-- EXERCISE INSTRUCTIONS --
If an entry includes an image, drop the image and copy the rest verbatim.

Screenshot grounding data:
==============================
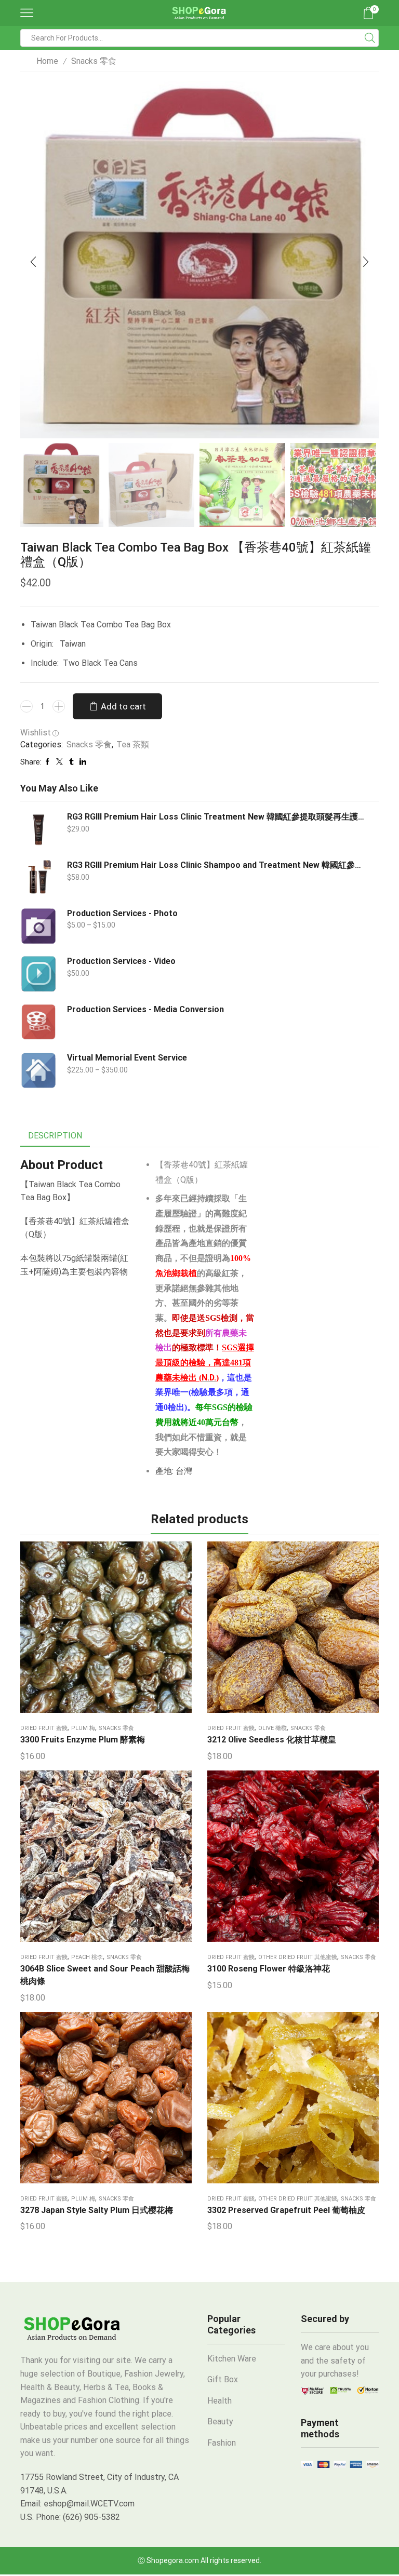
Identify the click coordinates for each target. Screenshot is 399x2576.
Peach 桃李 (87, 1957)
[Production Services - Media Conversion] (38, 1022)
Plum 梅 (83, 1728)
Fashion (221, 2443)
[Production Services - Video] (38, 974)
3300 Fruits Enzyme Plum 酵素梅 (82, 1740)
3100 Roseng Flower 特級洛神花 (268, 1969)
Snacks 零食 (93, 61)
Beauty (220, 2421)
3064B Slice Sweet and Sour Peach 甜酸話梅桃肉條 (105, 1975)
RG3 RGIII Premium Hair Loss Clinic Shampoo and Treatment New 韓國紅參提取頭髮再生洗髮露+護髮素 (216, 865)
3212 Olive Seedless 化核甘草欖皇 (271, 1740)
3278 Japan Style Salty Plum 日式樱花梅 (96, 2210)
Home (47, 61)
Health (219, 2401)
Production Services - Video (121, 961)
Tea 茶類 (132, 744)
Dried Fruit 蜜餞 (44, 1728)
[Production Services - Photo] (38, 926)
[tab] (55, 1136)
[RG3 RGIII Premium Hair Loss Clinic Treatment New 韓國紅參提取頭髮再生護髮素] (38, 829)
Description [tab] (55, 1136)
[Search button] (370, 38)
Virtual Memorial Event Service (127, 1058)
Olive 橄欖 (272, 1728)
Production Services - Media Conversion (145, 1009)
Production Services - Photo (122, 913)
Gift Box (222, 2379)
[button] (33, 262)
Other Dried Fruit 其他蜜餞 (297, 1957)
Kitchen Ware (231, 2359)
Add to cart (123, 706)
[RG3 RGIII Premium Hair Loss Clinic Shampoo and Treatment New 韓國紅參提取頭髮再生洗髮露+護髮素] (38, 878)
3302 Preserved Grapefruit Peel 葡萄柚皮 (286, 2210)
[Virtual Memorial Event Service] (38, 1070)
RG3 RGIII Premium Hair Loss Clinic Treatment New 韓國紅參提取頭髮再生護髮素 (216, 817)
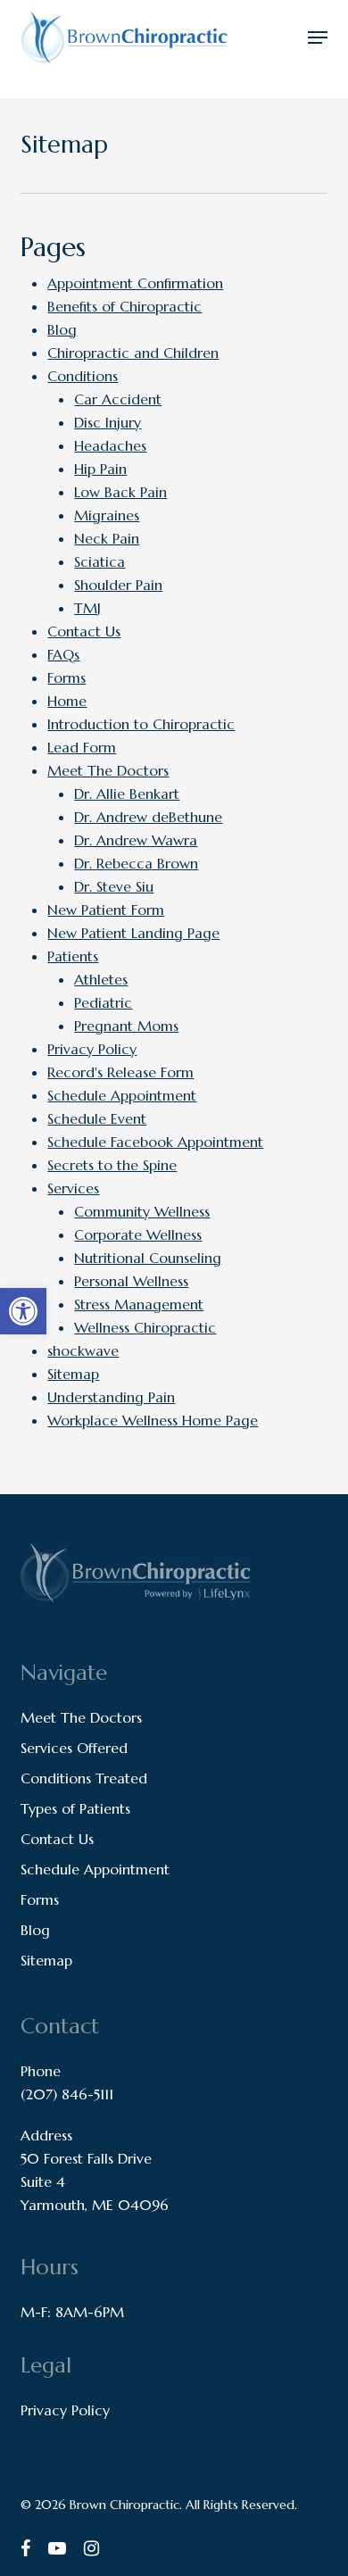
==============================
-- EXERCISE RESPONSE --
Identify the click coordinates for each target. Screenshot is 399x2576.
Peach 桃李 (87, 1957)
[Production Services - Media Conversion] (38, 1022)
Plum 梅 (83, 1728)
Fashion (221, 2443)
[Production Services - Video] (38, 974)
3300 Fruits Enzyme Plum 酵素梅 (82, 1740)
3100 Roseng Flower 特級洛神花 (268, 1969)
Snacks 零食 (93, 61)
Beauty (220, 2421)
3064B Slice Sweet and Sour Peach 甜酸話梅桃肉條 (105, 1975)
RG3 RGIII Premium Hair Loss Clinic Shampoo and Treatment New 韓國紅參提取頭髮再生洗髮露+護髮素 (216, 865)
3212 Olive Seedless 化核甘草欖皇 (271, 1740)
3278 Japan Style Salty Plum 日式樱花梅 (96, 2210)
Home (47, 61)
Health (219, 2401)
Production Services - Video (121, 961)
Tea 茶類 (132, 744)
Dried Fruit 蜜餞 (44, 1728)
[Production Services - Photo] (38, 926)
[tab] (55, 1136)
[RG3 RGIII Premium Hair Loss Clinic Treatment New 韓國紅參提取頭髮再生護髮素] (38, 829)
Description [tab] (55, 1136)
[Search button] (370, 38)
Virtual Memorial Event Service (127, 1058)
Olive 橄欖 (272, 1728)
Production Services - Media Conversion (145, 1009)
Production Services - Photo (122, 913)
Gift Box (222, 2379)
[button] (33, 262)
Other Dried Fruit 其他蜜餞 (297, 1957)
Kitchen Ware (231, 2359)
Add to cart (123, 706)
[RG3 RGIII Premium Hair Loss Clinic Shampoo and Treatment New 韓國紅參提取頭髮再生洗髮露+護髮素] (38, 878)
3302 Preserved Grapefruit Peel 葡萄柚皮 (286, 2210)
[Virtual Memorial Event Service] (38, 1070)
RG3 RGIII Premium Hair Loss Clinic Treatment New 韓國紅參提取頭髮再生護髮素 (216, 817)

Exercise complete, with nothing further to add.